My grandmother Ella Belle Frogge's father was John Clayton Breckinridge Frogge born on July 19, 1858 in Fentress County Tennessee and he died January 20, 1943 in Nashville. His wife and my great grandmother was Mattie Mayfield Frogge. More about my great grandparents later. My 2nd great grandfather was James Mckinley Frogge who was the father of my great grandfather John Clayton Frogge. He had 16 children and his brother Tom had 19 I believe by 2 different women. James fought in the Civil War as a Union soldier. He joined the 13th Kentucky Cavalry as a farrier. He was in essence a blacksmith and took care of the horses. James was born in 1822 and died in 1920 in his late 90's. His wife and my 2nd great grandmother was Elizabeth Jane "Eliza" Scroggins, born in 1832 and died in 1909.
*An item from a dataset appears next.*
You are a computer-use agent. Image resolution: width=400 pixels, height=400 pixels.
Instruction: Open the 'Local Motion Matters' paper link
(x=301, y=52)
My 3rd great grandfather Evan D. Frogge was the son of Arthur Frogge. He was born on November 9, 1806 in Fentress County Tennessee and would die in March 1878. Evan married my 3rd great grandmother Prudence Davidson. She was born on December 26, 1811 and would die on June 21, 1908. By trade Evan was a farmer and a miller. Evan shot a man in Fentress county and was charged with the crime. The account I read doesn't say if the man died or whether or not he spent any time in prison for committing the crime. He may have been sent to prison because Prudence and Evan were separated for a period of time. By the time of the 1860 census, however; they are shown to be living together again. At some point after he committed this crime Evan moved to Metcalf County Kentucky which explains why my grandmother Ella Belle Frogge was born in Paducah Kentucky. Apparently the Frogge's weren't men to be trifled with. Evan's cousin William Frogge was indicted for stabbing a man in 1824. Again it is unclear whether the victim died or not.
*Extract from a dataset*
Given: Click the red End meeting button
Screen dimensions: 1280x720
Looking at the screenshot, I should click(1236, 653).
A few years ago I read a book about Alvin C. York, the most decorated soldier of World War I and he was from Pall Mall Tennessee. Many Frogge's are buried only a few feet from York. The book named several Frogge's that were some of York's best friends and his worst enemies. This prompted me to do some research and I found that my 4th great grandfather Arthur Robinson Frogge born on April 13, 1776 was a tough frontiersman born in Virginia. At the age of 19 he joined the Virginia militia in 1795 and was discharged in 1798. During his service he fought the Creek Indians in Georgia. During the War of 1812 the state of Kentucky raised the 7th Mounted Infantry Regiment to fight under William Henry Harrison in the Thames Campaign against the British and the Indian Confederation of Tecumseh. William Wood was named Captain and Arthur was named a Lieutenant and second in command. The battle was fought in present day Canada and was a great victory for American forces in which the famous Shawnee leader Tecumseh was killed. Arthur survived the campaign with a badly broken ankle.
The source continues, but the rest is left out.